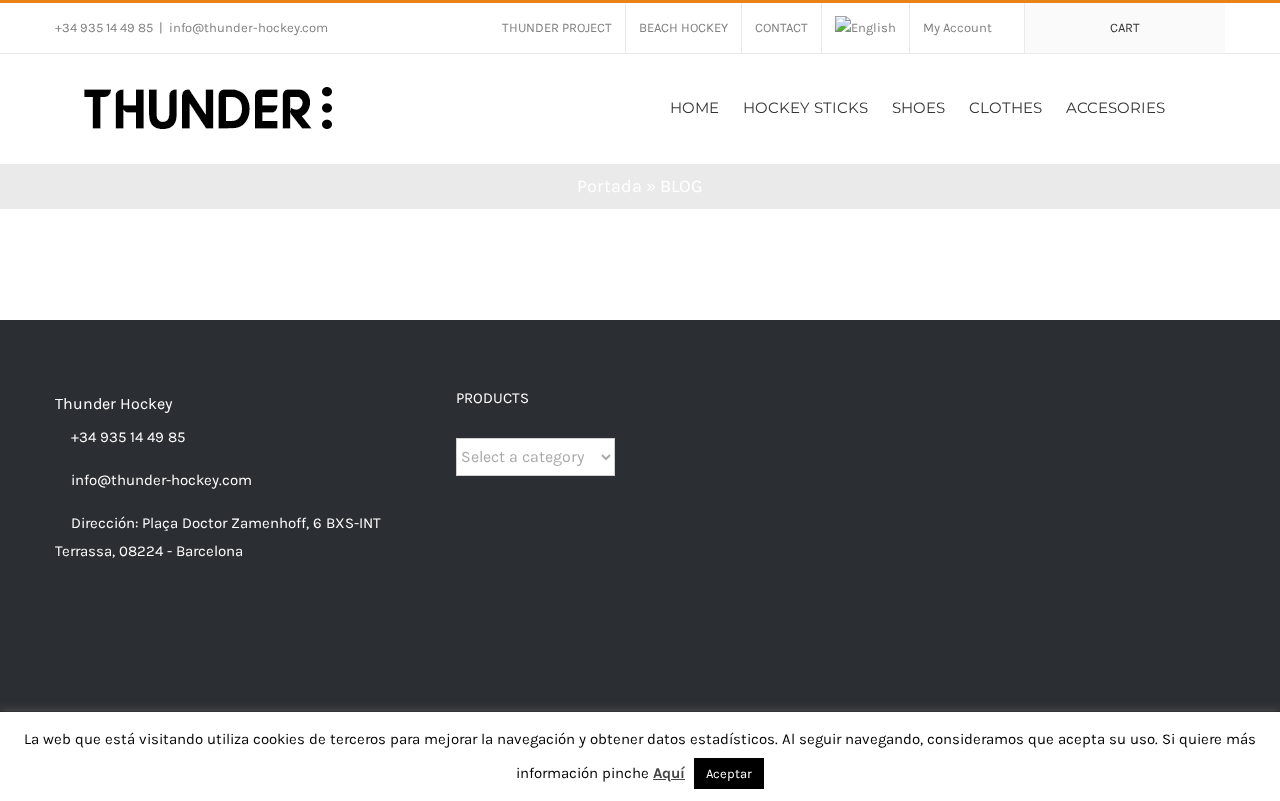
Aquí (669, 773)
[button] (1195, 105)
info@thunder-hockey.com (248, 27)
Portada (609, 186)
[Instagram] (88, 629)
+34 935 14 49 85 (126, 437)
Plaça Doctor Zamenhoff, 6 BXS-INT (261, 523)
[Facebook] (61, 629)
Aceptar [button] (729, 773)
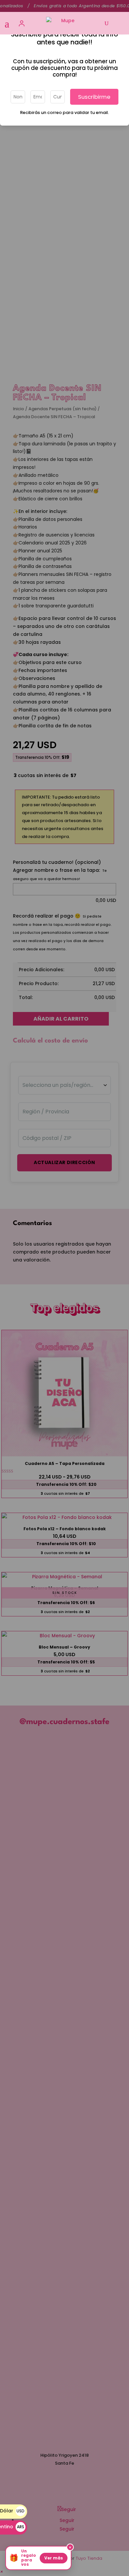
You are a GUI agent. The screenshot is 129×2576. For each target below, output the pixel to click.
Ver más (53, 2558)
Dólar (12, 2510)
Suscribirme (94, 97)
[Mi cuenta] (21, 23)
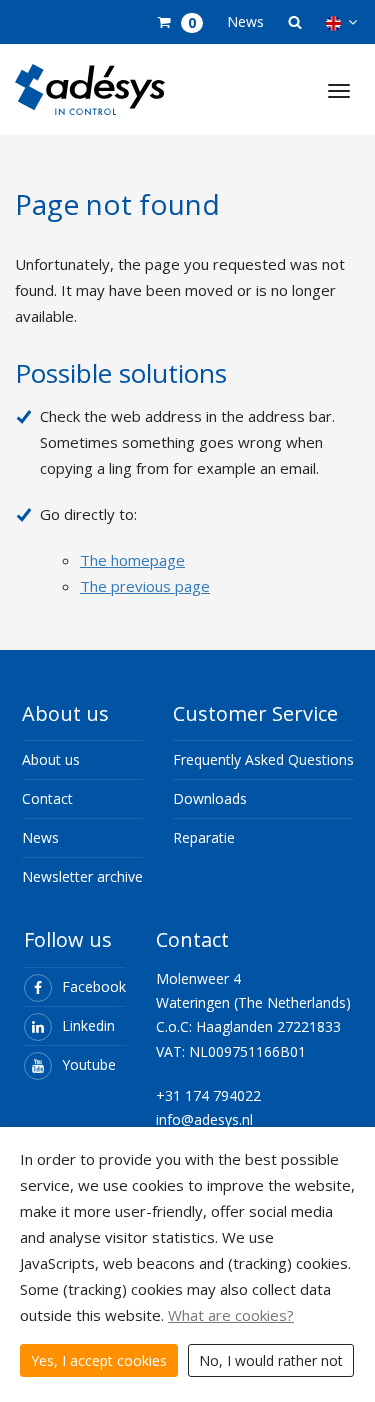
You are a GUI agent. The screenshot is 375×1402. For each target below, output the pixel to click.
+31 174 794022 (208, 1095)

::::

◆ Exercise details ◆
The line containing "[button] (1195, 105)" and every line after it, through the end of the records, are what you should retype exactly. Do not include the pictures.

◆ Worked solution ◆
[button] (1195, 105)
info@thunder-hockey.com (248, 27)
Portada (609, 186)
[Instagram] (88, 629)
+34 935 14 49 85 (126, 437)
Plaça Doctor Zamenhoff, 6 BXS-INT (261, 523)
[Facebook] (61, 629)
Aceptar [button] (729, 773)
You are a GUI agent. The screenshot is 129×2576. For each target below, output the pixel to click.
Ver más (53, 2558)
Dólar (12, 2510)
Suscribirme (94, 97)
[Mi cuenta] (21, 23)
You are a GUI agent. The screenshot is 375×1402. For each target below, output the pixel to click.
+31 174 794022 (208, 1095)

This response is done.